Data for processing
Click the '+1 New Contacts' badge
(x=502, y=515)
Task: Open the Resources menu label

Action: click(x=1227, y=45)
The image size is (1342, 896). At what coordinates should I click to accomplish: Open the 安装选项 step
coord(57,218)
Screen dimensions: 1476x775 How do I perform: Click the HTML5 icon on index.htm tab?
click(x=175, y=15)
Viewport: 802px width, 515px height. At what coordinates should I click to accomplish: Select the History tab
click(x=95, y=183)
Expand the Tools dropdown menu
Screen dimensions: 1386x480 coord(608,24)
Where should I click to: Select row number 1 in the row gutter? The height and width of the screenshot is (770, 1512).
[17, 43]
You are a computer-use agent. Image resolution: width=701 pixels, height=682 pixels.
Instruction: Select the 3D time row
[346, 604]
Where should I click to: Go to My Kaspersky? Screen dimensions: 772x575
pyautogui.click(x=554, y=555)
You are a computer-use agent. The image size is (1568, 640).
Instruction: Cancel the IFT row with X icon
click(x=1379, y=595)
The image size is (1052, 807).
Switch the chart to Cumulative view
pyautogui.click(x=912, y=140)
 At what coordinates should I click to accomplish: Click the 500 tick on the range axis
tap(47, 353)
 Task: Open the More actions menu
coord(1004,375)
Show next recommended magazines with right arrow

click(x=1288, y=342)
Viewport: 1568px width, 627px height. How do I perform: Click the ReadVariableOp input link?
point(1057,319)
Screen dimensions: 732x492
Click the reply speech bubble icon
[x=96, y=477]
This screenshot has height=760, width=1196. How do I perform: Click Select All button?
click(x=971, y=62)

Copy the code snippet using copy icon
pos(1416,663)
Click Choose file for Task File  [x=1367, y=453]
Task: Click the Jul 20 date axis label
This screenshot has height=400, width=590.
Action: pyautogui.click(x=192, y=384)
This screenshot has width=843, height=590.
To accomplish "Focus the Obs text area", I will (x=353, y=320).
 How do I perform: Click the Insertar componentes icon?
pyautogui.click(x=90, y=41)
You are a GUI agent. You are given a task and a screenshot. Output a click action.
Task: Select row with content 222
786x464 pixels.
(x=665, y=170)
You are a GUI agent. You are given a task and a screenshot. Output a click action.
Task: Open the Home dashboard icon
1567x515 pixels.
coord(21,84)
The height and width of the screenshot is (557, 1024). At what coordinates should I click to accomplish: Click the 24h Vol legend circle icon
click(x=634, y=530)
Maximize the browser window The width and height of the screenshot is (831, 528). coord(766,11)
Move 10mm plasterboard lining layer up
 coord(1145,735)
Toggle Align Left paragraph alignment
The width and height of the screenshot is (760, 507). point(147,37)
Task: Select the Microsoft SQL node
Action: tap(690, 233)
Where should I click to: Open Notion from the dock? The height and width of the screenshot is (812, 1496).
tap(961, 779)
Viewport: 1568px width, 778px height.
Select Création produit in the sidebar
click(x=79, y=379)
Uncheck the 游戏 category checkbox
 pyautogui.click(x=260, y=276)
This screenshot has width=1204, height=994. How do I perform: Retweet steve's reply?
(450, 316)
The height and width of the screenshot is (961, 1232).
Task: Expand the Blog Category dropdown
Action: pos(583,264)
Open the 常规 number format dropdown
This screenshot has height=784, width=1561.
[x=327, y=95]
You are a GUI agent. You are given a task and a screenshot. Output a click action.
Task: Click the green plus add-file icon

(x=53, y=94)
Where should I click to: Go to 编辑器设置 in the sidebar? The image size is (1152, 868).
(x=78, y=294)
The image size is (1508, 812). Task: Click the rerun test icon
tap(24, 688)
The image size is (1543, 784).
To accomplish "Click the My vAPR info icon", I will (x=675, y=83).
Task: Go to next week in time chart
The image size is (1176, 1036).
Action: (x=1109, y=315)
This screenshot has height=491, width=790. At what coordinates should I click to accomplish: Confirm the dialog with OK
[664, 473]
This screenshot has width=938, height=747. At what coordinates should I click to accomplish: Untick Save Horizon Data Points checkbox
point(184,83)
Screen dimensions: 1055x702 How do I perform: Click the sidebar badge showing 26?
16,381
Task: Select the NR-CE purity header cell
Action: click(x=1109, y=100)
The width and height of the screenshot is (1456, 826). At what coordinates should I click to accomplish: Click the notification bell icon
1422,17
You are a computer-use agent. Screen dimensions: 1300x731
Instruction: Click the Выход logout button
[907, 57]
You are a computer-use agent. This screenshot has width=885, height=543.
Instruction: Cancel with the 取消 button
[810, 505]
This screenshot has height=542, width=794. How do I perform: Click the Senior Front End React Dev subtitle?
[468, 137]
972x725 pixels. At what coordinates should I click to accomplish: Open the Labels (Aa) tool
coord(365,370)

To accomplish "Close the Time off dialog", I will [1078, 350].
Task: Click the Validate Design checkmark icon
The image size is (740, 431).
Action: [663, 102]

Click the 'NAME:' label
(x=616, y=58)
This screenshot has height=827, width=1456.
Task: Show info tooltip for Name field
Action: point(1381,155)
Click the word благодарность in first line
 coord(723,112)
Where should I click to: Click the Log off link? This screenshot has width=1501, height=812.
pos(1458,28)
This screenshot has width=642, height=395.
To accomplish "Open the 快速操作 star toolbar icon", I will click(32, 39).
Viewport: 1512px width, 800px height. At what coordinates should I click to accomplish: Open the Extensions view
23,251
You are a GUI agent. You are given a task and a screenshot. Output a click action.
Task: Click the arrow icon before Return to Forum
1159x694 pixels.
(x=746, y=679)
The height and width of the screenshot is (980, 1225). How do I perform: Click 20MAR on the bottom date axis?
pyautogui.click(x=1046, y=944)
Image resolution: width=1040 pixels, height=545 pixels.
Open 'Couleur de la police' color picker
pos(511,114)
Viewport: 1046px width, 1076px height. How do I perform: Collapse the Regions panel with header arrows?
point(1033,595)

Aim of the task
Copy the records word for word, from the line containing "Task: Open the Resources menu label" to the line containing "coord(21,84)", including both of those lines.

Solution to the exercise
Task: Open the Resources menu label

Action: click(x=1227, y=45)
The image size is (1342, 896). At what coordinates should I click to accomplish: Open the 安装选项 step
coord(57,218)
Screen dimensions: 1476x775 How do I perform: Click the HTML5 icon on index.htm tab?
click(x=175, y=15)
Viewport: 802px width, 515px height. At what coordinates should I click to accomplish: Select the History tab
click(x=95, y=183)
Expand the Tools dropdown menu
Screen dimensions: 1386x480 coord(608,24)
Where should I click to: Select row number 1 in the row gutter? The height and width of the screenshot is (770, 1512).
[17, 43]
You are a computer-use agent. Image resolution: width=701 pixels, height=682 pixels.
Instruction: Select the 3D time row
[346, 604]
Where should I click to: Go to My Kaspersky? Screen dimensions: 772x575
pyautogui.click(x=554, y=555)
You are a computer-use agent. The image size is (1568, 640).
Instruction: Cancel the IFT row with X icon
click(x=1379, y=595)
The image size is (1052, 807).
Switch the chart to Cumulative view
pyautogui.click(x=912, y=140)
 At what coordinates should I click to accomplish: Click the 500 tick on the range axis
tap(47, 353)
 Task: Open the More actions menu
coord(1004,375)
Show next recommended magazines with right arrow

click(x=1288, y=342)
Viewport: 1568px width, 627px height. How do I perform: Click the ReadVariableOp input link?
point(1057,319)
Screen dimensions: 732x492
Click the reply speech bubble icon
[x=96, y=477]
This screenshot has height=760, width=1196. How do I perform: Click Select All button?
click(x=971, y=62)

Copy the code snippet using copy icon
pos(1416,663)
Click Choose file for Task File  [x=1367, y=453]
Task: Click the Jul 20 date axis label
This screenshot has height=400, width=590.
Action: pyautogui.click(x=192, y=384)
This screenshot has width=843, height=590.
To accomplish "Focus the Obs text area", I will (x=353, y=320).
 How do I perform: Click the Insertar componentes icon?
pyautogui.click(x=90, y=41)
You are a GUI agent. You are given a task and a screenshot. Output a click action.
Task: Select row with content 222
786x464 pixels.
(x=665, y=170)
You are a GUI agent. You are given a task and a screenshot. Output a click action.
Task: Open the Home dashboard icon
1567x515 pixels.
coord(21,84)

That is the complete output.